There’s also not much in the way of visual distinction. I Am Setsuna does some beautiful things with its wintery setting, but most of its dungeons are a monotony of white and gray. Over the course of a grind it becomes stifling. Another snowy wood. Another snowy mountain.
Again and again, the lesson remains: the art around your game design is a crucial part of the overall game.
The system itself has flaws that exacerbate that monotony, too. For one, not every bit of spritnite will be something you can access when it becomes available. Your first access to certain kind of elements doesn’t come until much later in the game, but spirtnite that uses materials that can only be harvested with those elements is present in the merchant’s inventory early. Some spritnite also requires rare drops from certain bosses that you won’t be able or likely to get the first time through. This removes some of the drive to grind, because you will never be able to grind enough to get that spritnite. Might as well continue on, then, getting what you can when you can.
The framing of the loop system is also quite underwhelming. Giving materials to a merchant is hardly a significant action by your party. Though spritnite itself is a nice reward, the narrative that backs up your acquisition is a little hollow – no different in effect from grinding for gold. It makes the materials something of a burden rather than something interesting to find.
The materials themselves also have no distinguishing features or unique lore associated with them. Though several have very evocative names, the various branches, roots, and flowers all blend together, leading to more grind than intended when a misreading has you chasing down a material that you can’t actually harvest yet. And there are few worse feelings in a world where grind exists than grinding uselessly. This game’s grind loop makes that a real possibility.
The Good Grind
Grind is often a feature of large, sprawling games, rather than a bug. Today saw the release of Red Dead Redemption 2, which takes hours to get going, and Assassin’s Creed: Odyssey has also been noted to have a slow start. The many sidequests and goof-off opportunities in open-world games tends to be one of the fun aspects of them – the ability to go off the main game and get lost for hours in the wilderness is, in part, a way to encourage a grind loop. Even without level gatekeeping, the purpose is to encourage you to consume what the game developers have produced, to devote more time to the game, and to see it as a greater value. Grind is abnegation play, just zoning out and pushing buttons for a while. Grind is Candy Crush and stopping random criminals in Spider-Man and ignoring the main quest in Skyrim. It can be compelling enough to be the main draw of the game!
To make the grind compelling, though, you need to hide the monotony and repetition behind it. I Am Setsuna succeeds in obscuring that with some complexity and self-determination, but due to its art direction, it’s sound direction, it’s narrative design, and it’s pacing, it doesn’t quite achieve a good grind.
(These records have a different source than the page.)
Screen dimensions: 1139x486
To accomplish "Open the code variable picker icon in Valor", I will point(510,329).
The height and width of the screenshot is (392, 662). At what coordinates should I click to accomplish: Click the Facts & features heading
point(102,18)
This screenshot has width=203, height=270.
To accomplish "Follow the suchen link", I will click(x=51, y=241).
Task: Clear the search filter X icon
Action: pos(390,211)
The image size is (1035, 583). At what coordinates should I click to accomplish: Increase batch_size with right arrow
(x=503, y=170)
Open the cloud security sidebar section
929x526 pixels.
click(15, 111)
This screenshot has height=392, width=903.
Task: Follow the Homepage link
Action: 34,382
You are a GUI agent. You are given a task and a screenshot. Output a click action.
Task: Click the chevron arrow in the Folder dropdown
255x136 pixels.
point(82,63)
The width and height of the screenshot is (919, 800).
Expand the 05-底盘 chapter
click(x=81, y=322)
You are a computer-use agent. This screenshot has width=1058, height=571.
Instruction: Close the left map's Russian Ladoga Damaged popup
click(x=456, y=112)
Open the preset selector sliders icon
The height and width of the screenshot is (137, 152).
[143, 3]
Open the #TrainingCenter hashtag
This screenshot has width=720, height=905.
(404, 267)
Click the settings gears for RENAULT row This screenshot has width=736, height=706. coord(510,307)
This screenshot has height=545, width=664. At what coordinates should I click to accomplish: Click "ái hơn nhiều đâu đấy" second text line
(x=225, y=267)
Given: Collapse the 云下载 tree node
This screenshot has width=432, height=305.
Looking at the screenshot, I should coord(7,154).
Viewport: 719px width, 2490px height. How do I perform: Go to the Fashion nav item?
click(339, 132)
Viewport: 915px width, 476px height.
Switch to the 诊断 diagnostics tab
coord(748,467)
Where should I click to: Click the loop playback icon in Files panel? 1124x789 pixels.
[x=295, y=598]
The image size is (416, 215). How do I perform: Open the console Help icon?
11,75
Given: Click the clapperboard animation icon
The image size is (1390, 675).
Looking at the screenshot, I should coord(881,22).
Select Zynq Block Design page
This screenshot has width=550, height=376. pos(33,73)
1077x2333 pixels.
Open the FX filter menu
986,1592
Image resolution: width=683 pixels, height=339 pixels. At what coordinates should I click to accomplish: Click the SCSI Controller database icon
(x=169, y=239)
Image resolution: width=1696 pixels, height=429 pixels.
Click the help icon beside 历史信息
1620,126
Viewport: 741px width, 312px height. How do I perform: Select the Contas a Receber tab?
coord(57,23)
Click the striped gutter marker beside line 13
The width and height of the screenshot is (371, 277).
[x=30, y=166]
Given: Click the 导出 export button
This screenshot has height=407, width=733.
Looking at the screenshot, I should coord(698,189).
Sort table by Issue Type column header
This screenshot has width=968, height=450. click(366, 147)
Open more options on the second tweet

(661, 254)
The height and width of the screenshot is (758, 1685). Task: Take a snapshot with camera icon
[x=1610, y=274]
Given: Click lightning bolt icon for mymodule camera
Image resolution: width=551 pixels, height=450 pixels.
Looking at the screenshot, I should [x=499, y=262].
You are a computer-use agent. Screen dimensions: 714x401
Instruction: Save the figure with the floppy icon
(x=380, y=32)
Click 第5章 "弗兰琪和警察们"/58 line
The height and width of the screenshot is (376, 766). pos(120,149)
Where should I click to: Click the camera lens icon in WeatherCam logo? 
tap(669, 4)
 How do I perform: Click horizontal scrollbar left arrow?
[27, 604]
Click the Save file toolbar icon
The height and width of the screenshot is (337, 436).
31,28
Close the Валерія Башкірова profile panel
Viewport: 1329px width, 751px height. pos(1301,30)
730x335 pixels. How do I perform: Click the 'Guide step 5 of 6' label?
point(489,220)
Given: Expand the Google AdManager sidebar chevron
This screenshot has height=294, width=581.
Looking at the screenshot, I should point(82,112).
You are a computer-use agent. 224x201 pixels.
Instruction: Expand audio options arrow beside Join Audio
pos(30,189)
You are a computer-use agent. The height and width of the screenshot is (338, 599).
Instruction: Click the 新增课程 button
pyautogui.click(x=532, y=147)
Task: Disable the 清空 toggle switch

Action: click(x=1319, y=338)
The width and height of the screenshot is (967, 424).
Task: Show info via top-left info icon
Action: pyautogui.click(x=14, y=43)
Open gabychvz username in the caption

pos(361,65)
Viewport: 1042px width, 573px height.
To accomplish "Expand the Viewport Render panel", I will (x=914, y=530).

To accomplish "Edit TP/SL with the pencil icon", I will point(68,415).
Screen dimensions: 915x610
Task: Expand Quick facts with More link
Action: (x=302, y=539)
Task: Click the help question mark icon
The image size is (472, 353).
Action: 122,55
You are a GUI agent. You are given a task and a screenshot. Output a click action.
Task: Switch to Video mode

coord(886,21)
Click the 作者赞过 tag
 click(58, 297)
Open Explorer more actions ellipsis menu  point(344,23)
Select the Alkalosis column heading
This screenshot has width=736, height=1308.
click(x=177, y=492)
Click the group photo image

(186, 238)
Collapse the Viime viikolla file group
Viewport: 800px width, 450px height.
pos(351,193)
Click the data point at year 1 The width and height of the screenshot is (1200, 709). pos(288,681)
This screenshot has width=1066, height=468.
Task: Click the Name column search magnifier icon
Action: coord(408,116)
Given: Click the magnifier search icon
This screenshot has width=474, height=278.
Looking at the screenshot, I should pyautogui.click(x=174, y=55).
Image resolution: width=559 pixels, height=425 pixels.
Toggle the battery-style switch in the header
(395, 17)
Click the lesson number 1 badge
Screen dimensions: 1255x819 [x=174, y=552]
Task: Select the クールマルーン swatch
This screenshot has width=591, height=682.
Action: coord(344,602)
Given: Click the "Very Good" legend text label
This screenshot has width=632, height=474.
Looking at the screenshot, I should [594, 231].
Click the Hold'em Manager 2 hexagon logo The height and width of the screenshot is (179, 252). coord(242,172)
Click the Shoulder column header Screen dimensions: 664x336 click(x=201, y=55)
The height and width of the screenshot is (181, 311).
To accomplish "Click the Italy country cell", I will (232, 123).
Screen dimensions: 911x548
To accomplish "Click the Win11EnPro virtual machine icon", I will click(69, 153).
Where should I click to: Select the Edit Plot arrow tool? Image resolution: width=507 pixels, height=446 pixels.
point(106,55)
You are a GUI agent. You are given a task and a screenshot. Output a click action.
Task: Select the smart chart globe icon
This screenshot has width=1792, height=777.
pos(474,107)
Grind – or, more politely, abnegation – is something that most games have some of by design. Abnegation in my games might be significantly smaller in scope – more on the order of minutes than days – but even those minutes should contain compelling, repetitive loops. Agency, variety, and juicy rewards are good ways to improve the fun of the grind. The grind gets dull when it gets repetitive, or when it feels pointless, and so I should keep a close eye on dull cycles in my own design.
With luck, I can achieve a few minutes of good grind, and not wear out my welcome.